New York Islanders' Cal Clutterbuck  checks Edmonton Oilers' Tyson Barrie during...

New York Islanders' Cal Clutterbuck  checks Edmonton Oilers' Tyson Barrie during the second period on Jan. 5, 2023. Credit: AP/Jason Franson

Not surprisingly, Cal Clutterbuck clobbered an opponent on the first shift of his first youth game in which hitting was allowed. The Islanders’ fourth-liner can’t quite remember if he was 8, 9 or 10 years old, but he remembers immediately enjoying the physicality.

“We were playing a team from the U.S.,” said Clutterbuck, from Welland, Ontario. “When we played on our side of the border, there would be contact. When we played on their side of the border, there would be no contact. They came to us and I hit a kid really, really hard on the first shift. From that moment on, I was like, that was fun.”

Clutterbuck, now 35, took that quick detour down memory lane before the Islanders faced the Capitals on Monday night at UBS Arena. It marked his 965th NHL game in his 15th season.

If he can remain healthy, the right wing will play his milestone 1,000th game in April. But more and more, staying healthy has not been a given as he continues to add to his NHL record for hits, which he set Nov. 21.

Clutterbuck has missed 13 games this season, including eight from Dec. 17-Jan. 3. Last season, he was shut down after 59 games for shoulder surgery.

Clutterbuck has never played a full 82 games. (His career high of 78 came in his rookie 2008-09 season with Minnesota, but he has played in at least 73 games in five of his 10 seasons with the Islanders.)

“Things have always hurt a little bit,” Clutterbuck said. “There’s a difference between injuries and bumps and bruises. The bumps and bruises you can deal with. Injuries are a different breed. As far as soreness goes and my body moving, physically I don’t feel much different.”

Clutterbuck has one season remaining on his two-year, $3.5 million deal. He’s working on trying to savor the moments he still has left in his career.

“I could probably do more appreciating, honestly,” he said. “There are times when I can appreciate it. But sometimes being hurt consistently is also frustrating. It’s hard to live in both worlds. But I try to remind myself as much as possible. When this is all said and done, I don’t want to look back and regret not really taking in my last little while. I’m working on it.”

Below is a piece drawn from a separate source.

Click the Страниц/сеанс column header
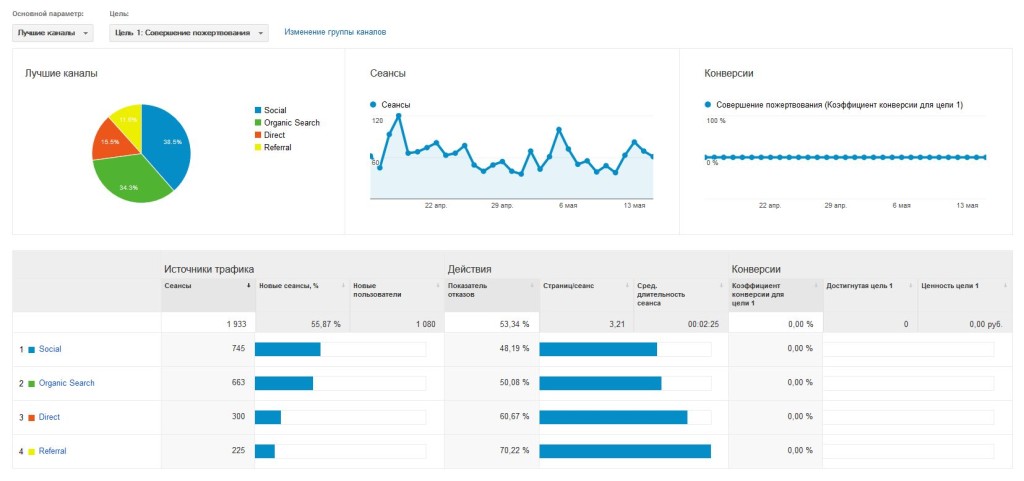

When healthy, Clutterbuck still is an effective contributor on the Islanders’ long-standing fourth line with center Casey Cizikas and Matt Martin. He entered Monday with four goals and three assists in 31 games and still can set a tone by getting in quickly on the forecheck.

When asked how his perception of Clutterbuck has changed from being on an opposing bench to now having him on his team, coach Lane Lambert responded with a wry smile.

“When I coached against him, the impression was that you better keep your head up when he’s on the ice,” said Lambert, a member of Barry Trotz’s staff with the Capitals from 2014-18. “He plays the game for keeps, period.

“When I got here, you learn the little intricacies of their game. One of the most intelligent players I’ve coached in terms of position, understanding where to be. Recognizing danger, if you will, at times. Nothing changed in terms of physicality.

“Just leadership. A guy who understands that part of it and is real good in the room.”

Clutterbuck said that all of it, starting with the physical edge to his game, stems from his extreme competitiveness.

“I don’t like losing,” he said. “I can be very petty. Part of me wishes that I had a little less of that. I don’t think people understand the level of competitive drive that you need, not only to get here but to be here consistently. It takes a hatred of losing.”